SPECIAL REPORT: Inside slaughterhouses where animal wastes fuel greenhouse gas emission

SPECIAL REPORT: Inside slaughterhouses where animal wastes fuel greenhouse gas emission

By Abdulkareem Mojeed

Although most agricultural emissions come from clearing forests for farms, methane from livestock and rice production, and nitrous oxide…

Friday Effiong wipes his face with the back of his palms to clean a simmering sweat as he struggles to separate the fleshy part of a cow leg from its bones with a machete. A customer awaits the product of this labour.

The impact of the heavy rain that fell that Tuesday morning was already telling on his face due to poor sales, but that did not discourage him from expressing his displeasure about the unhygienic condition of the Abak Central Abattoir in Akwa Ibom.

“As you can see, this is where we dump the wastes from the slaughterhouse,” Mr Effiong told PREMIUM TIMES, pointing at the gastric waste, about 20 metres high mixed with bones from slaughtered cattle that had been deposited for weeks and months.

He bemoaned the unhygienic environmental condition of the abattoir, pointing at the broken slabs and ceilings, saying they also do not have adequate water supply in the slaughterhouse.

“Even the septic tank here is bad, we need the government to help fix it,” he added.

Agriculture, forestry and land use account for about a quarter of the greenhouse gas emissions driving the devastating impacts of climate change in Africa. Although the largest agricultural emissions come from land conversion, such as clearing forests for farms, methane from livestock and rice production, and nitrous oxide from the use of synthetic fertilisers, little or no attention is paid to animal waste as a source of greenhouse gas.

In 2020, over 3 million cattle were slaughtered in Nigeria.
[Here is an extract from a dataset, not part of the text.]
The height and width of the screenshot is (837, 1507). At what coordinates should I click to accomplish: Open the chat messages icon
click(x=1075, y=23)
However, slaughter-house wastes (a large proportion of which are faeces from emptied intestines) generated from abattoirs are oftentimes not disposed properly or recycled to prevent environmental hazards.

As the waste decomposes, harmful biogases are released. The two major greenhouse gases associated with slaughterhouses are methane and nitrous oxide.
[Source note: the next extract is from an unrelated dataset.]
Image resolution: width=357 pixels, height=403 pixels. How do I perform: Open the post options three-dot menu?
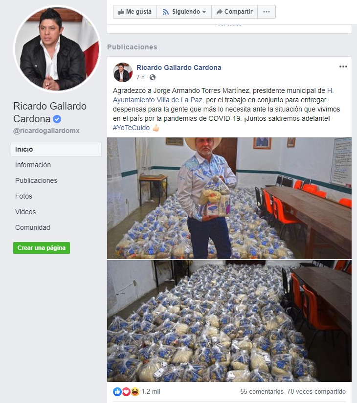(x=343, y=67)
According to the United Nations Framework Convention on Climate Change (UNFCCC), a tonne of animal waste produces over 100 cubic metres of biogas has a concentration of 65 per cent methane (CH4) and 35 per cent carbon dioxide (CO2), both of which are among the five notorious greenhouse gases contributing to global warming.

The UNFCCC said methane has a potency of about 21 times that of carbon dioxide in terms of trapping atmospheric heat, translating to about 1500 cm3 of greenhouse gases emitted from dumpsite in every 15000 kg waste per day.

The Nigerian government in its updated Nationally Determined Contribution (NDC) submitted to the UNFCCC in July last year proposed to mitigate four greenhouse gases: carbon dioxide (CO2), methane (CH4), nitrous oxide (N2O) and Hydrofluorocarbons (HFCs), as against the three GHG (CO2, CH4 and N2O) proposed in the previous NDC submitted.

However, there seems to be no clear implementation plans or effective regulations to curb GHG emissions from abattoirs across states in the country.

By implication, improper disposal of wastes from slaughterhouses and lack of climate-smart facilities in most abattoirs across the country pose public health risks, degrade the environment and also facilitate the emission of gases such as methane, carbon dioxide, nitrous oxide among others, driving climate change effects.

Animal waste – emitters of greenhouse gases

Greenhouse gases are gases that absorb heat energy emitted from earth’s surface and reradiate it back to the ground causing the warming of the earth – global warming.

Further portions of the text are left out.